On the one hand, there is enormous fear because the expectation is high. And we could envisage meetings dedicated precisely to discussing and preserving the history of this square. No one from my generation has ever set foot in the centre of this square and this will be a great new element: in the square of the future, the entire area will be open to pedestrians. From a mobility point of view, the impact is very low because we create order but without restrictions. We will reduce traffic by 5 %, but we believe that the construction period - which will be the third stage - will naturally lead to a new way of using this part of the city. Finally, and we come to the fourth stage, our ambition is that this square, like the large squares in other capital cities, becomes one of the places on Milan’s tourist tours.

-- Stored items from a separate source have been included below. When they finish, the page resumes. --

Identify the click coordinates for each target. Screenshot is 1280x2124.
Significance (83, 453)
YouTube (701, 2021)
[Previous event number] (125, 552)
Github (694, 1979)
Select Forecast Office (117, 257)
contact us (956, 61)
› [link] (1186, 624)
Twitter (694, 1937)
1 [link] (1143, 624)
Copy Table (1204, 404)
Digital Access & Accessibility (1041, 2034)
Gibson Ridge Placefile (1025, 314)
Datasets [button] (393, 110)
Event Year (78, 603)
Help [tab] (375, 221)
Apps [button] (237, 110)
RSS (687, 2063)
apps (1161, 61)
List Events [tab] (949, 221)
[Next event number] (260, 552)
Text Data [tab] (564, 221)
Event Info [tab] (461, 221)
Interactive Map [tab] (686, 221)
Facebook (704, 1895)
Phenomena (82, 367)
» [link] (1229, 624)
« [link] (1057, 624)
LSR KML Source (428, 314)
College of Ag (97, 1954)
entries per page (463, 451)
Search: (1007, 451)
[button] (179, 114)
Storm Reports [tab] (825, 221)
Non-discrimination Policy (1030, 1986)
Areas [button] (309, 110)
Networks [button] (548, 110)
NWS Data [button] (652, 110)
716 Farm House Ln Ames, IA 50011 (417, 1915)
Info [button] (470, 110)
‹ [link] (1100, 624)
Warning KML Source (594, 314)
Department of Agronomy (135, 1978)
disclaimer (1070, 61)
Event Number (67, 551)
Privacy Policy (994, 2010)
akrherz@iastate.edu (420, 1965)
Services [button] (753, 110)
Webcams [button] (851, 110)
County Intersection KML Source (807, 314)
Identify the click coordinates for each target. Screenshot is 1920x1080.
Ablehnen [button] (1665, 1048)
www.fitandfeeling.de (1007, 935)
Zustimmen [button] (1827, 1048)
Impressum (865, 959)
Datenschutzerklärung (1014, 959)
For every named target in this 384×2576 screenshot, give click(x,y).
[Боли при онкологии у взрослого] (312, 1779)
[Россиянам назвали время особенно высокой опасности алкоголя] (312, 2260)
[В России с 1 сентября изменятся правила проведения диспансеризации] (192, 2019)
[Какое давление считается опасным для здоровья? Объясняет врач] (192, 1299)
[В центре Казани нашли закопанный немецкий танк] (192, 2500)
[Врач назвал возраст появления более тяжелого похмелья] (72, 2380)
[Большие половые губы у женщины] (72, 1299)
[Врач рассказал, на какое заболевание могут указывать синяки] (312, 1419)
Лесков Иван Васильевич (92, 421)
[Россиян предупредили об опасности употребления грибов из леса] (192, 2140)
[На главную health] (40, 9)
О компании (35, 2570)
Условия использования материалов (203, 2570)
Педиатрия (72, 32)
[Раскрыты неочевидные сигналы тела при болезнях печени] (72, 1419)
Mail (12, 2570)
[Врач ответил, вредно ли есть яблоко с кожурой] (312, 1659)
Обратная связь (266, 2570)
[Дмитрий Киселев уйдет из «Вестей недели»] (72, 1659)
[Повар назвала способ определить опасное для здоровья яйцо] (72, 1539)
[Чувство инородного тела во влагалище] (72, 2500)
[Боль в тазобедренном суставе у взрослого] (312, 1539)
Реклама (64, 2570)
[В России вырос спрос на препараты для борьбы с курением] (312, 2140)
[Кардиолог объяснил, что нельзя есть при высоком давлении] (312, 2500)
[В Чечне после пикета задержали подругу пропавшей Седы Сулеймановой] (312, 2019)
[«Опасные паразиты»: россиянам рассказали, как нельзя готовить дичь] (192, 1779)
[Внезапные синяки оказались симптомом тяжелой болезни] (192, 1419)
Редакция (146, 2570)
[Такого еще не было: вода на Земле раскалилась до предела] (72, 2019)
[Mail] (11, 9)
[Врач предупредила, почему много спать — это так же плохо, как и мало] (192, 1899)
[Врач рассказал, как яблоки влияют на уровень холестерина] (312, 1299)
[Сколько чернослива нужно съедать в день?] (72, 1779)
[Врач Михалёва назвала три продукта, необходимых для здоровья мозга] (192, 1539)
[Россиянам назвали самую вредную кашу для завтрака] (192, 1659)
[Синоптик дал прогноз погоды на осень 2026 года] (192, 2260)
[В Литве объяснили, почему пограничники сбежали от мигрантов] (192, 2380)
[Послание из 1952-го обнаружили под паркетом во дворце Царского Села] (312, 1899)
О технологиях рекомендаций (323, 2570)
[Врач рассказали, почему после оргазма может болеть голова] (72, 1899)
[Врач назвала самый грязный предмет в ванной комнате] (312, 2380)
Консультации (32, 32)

After graduating in management engineering, I opened a company dealing with management control information systems. Subsequently, I was councillor for urban planning in Milan for five years, playing a public role focused on urban regeneration. Then, as general manager of MilanoSesto, I have played the role of a private individual and today part of my job is precisely to make sure that public interests match and dialogue with private interests and viability. This preamble serves to emphasise how I started working using the management skills I learnt at university but then did something else. More than vertical skills, what remained was a learned method, the ability to tackle any complex issue, to process any kind of problem. In a dramatically changing world, I have the toolbox I created at the Poli. The other lesson learned is the tendency always to provide a quantification. To maintain a pragmatic approach. Especially in the world of urban regeneration, where all kinds of very complex competences are combined and you need to be able to condense things: quantify the process, give a sense of concreteness to the things you are managing. In a nutshell: put things into numbers.
For me, the centre of Piazzale Loreto is the most unreachable place for the people of Milan, almost a utopia. Being able to walk in that place and making it usable for everyone is, I think, a good symbolic goal. There, in the shade of a sunny day, I would like to toast the new square.